Assuming that this voting alignment holds, the Meeks resolution will head to the Trump’s desk, where he will veto it. The chances that the House and Senate will override that veto range between zero and nil. Indeed, within an hour of yesterday’s House vote, Trump took to Truth Social to threaten retribution against Republicans who crossed him.

And therein lies the rub for any Congress looking to rein in a president. To do so, it must pass legislation. That requires navigating numerous procedural hurdles on Capitol Hill, hurdles that derail most bills. Even when congressional rules clear the path to a floor vote, as happened with the Meeks resolution, lawmakers confront an unalterable fact: the president will almost certainly veto their handiwork, forcing them to muster two-thirds support in both the House and Senate.
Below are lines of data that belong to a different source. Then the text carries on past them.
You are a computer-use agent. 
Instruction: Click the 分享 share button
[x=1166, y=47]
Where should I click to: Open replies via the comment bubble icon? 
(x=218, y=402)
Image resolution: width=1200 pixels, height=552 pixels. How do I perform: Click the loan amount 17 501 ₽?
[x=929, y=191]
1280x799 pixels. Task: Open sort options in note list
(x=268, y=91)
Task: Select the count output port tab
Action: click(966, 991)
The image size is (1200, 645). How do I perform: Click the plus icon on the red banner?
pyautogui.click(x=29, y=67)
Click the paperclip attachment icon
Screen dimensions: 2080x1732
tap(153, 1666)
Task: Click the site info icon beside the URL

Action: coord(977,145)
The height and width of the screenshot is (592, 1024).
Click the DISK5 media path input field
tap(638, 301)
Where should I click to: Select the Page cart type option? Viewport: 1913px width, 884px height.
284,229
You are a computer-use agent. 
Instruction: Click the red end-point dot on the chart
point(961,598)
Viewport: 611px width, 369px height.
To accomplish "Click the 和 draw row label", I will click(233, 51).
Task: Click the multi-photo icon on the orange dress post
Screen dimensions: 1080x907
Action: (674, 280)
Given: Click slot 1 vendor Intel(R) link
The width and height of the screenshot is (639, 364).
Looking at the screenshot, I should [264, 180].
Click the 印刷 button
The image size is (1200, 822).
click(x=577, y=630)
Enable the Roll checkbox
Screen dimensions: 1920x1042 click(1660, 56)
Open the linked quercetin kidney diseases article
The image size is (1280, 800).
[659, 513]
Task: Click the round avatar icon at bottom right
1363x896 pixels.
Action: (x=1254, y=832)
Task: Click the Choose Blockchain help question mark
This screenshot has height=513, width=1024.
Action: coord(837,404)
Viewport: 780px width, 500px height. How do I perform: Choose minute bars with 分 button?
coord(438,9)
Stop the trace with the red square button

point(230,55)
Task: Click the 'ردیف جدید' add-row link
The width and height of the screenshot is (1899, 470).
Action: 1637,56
That seldom happens, particularly in today’s highly polarized political environment, because members of the president’s party are typically reluctant to defy the White House. Just last month, the House failed to override Trump’s veto of two pieces of domestic legislation. Even though both bills had passed by veto-proof margins, large numbers of House Republicans switched positions on the override vote to side with the president.
Lawmakers understand these dynamics. It is why the many Republicans House members who privately oppose Trump’s tariffs nonetheless voted against the Meeks resolution. As one told Semafor, “I am no fan of tariffs.” But with Trump poised to veto the bill, the vote seemed to be more of “a political thing.”
Indeed, the more important message from yesterday’s vote is not that some Republicans voted against Trump, but that 205 Republicans stood with him despite widespread doubts about the wisdom of the tariffs. Lawmakers are self-interested actors. They are not inclined to jeopardize their careers by tilting at windmills. That is especially the case when they can hope that events or another actor—the Supreme Court in the case of IEEPA—will spare them from antagonizing the president.
Oscar Berry assisted in the preparation of this post.